On a typically frenetic conclusion to the summer transfer window, David Luiz's sensational return to Stamford Bridge proved to be the day's biggest head-scratcher. Two years ago, Chelsea were heralded as kings of the mercato for squeezing £50m (€59.3m) out of Paris Saint-Germain for the defender.

Now he is back, and by his own admission, has unfinished business in the Premier League.

Given the timing of the deal, it is clear the Brazil international was not Antonio Conte's first choice. Napoli's Kalidou Koulibaly, Juventus stalwart Leonardo Bonucci and another Brazilian plying his trade in Paris, Marquinhos, were all reportedly ahead of Luiz in the queue.

Chelsea have begun the season with just two fit centre halves in 35-year-old John Terry and Gary Cahill. Kurt Zouma is not expected to be fit until the end of September. Chelsea's need for another option was one of their biggest dilemmas of the summer; not bringing in another body simply wasn't an option.
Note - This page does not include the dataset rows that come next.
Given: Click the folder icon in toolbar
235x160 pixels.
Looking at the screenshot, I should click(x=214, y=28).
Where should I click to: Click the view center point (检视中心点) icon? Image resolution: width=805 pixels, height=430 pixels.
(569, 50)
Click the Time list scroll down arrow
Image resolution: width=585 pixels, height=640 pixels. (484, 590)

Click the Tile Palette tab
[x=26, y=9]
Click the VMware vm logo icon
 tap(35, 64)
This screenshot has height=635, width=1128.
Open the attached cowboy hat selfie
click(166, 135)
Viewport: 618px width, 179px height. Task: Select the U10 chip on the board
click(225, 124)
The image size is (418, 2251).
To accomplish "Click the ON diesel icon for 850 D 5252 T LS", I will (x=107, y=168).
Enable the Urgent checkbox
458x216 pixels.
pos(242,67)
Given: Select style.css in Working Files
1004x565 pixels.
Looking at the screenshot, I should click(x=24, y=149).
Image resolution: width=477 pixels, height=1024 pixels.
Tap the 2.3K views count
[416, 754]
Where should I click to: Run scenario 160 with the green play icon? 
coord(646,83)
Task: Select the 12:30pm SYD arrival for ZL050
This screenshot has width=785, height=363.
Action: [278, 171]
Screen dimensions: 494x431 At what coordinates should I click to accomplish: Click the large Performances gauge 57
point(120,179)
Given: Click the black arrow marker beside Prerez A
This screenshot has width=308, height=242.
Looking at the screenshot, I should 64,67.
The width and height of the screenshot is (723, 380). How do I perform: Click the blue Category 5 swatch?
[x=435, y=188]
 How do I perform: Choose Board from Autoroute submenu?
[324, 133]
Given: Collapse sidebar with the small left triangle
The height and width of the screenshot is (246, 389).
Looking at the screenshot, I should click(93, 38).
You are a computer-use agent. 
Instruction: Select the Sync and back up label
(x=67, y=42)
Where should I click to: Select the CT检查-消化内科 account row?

Opinion on Luiz varies. 'The geezer' is an undisputed cult hero among the Chelsea contingent and was exceptional on the club's most famous night; the Champions League triumph over Bayern Munich in 2012. But individual errors and lapses in concentration never really faded from his game during his first spell at Stamford Bridge. They didn't at PSG either, with his disastrous last appearance for the Ligue 1 champions acting as a firm reality check for anyone thinking Luiz will return to the Premier League a changed man.

A manager as defensively-savvy as Conte would surely not have signed off on a transfer without having an idea of how to bring the best out of the crowd favourite, however. IBTimes UK considers how Chelsea will line up with one of their favourite sons back in the mix.

Antonio Conte's 3-5-2 formation

Conte's success with Juventus and with Italy at Euro 2016 was built on his 3-5-2 formation and, more specifically, the immovable presence of Gianluigi Buffon in goal and the centre-half trio of Andrea Barzagli, Leonardo Bonucci and Giorgio Chielleni. A simple lack of options in that position have prevented the Italian from using that formation in the Premier League, but the arrival of Luiz could pave the way for its introduction.

David Luiz
Luiz back in west London for a second spell at Chelsea. Getty

In order for the 3-5-2 to work effectively, one of those centre-halves has to be comfortable on the ball, adept in bringing it out from the back and sparking moves further forward. Bonucci performs that role expertly for club and country. Luiz lacks the defensive solidarity of the 29-year-old, but possesses the similar ability to drive forward and provide a telling pass. Alongside the sturdier presences of Cahill and Terry and with N'Golo Kante tirelessly cleaning up if he gets caught too far forward, Luiz could find himself operating there.

Sticking with a 4-3-3

The above would call for Conte to change a system that has guided Chelsea to three wins from three in their opening games of the new Premier League season. Should he stick with four at the back, with Cesar Azpilicueta and Marcos Alonso slotting in at right-back and left-back respectively, Luiz would partner either Terry or Cahill. It's a system the 30-year-old has operated in for much of his career, but as we all know, occasionally at a cost to his side. Terry's leadership and the presence of Kante in front of him would, at a glance, reduce that risk, however. But is it a risk Conte will take on a regular basis?

David Luiz
Luiz to line up alongside Diego Costa after their battles in the Champions League. Getty

4-2-3-1 with David Luiz in midfield

When Luiz was at his most unreliable, he occasionally moved forward to take up a midfield role. Firstly under interim manager Rafa Benitez and then under Jose Mourinho during his return to Stamford Bridge, the Brazilian impressed further forward where his defensive shortcomings weren't quite so brutally exposed.

In February 2015, Luiz lined up in the same position as a PSG player with Thiago Motta and Yohan Cabaye ruled out injured in a Champions League clash against his former club. In that game, his defensive nous was again lacking, allowing Branislav Ivanovic to run off him to score Chelsea's opener. But he excelled further up the pitch, finding teammates with pinpoint passing and coping in physical battles with Cesc Fabregas and Diego Costa.

It could be an option at Stamford Bridge once again with the presence of Kante and Luiz making a rather conservative but water-tight unit to sit in deeper midfield roles.

It hardly solves Chelsea's problems though. They needed a centre-half. They only have three, one who will be returning after a serious knee injury in four weeks' time. Signing one who instils so little faith when playing in his natural position that he has to be moved elsewhere would be nothing short of ridiculous.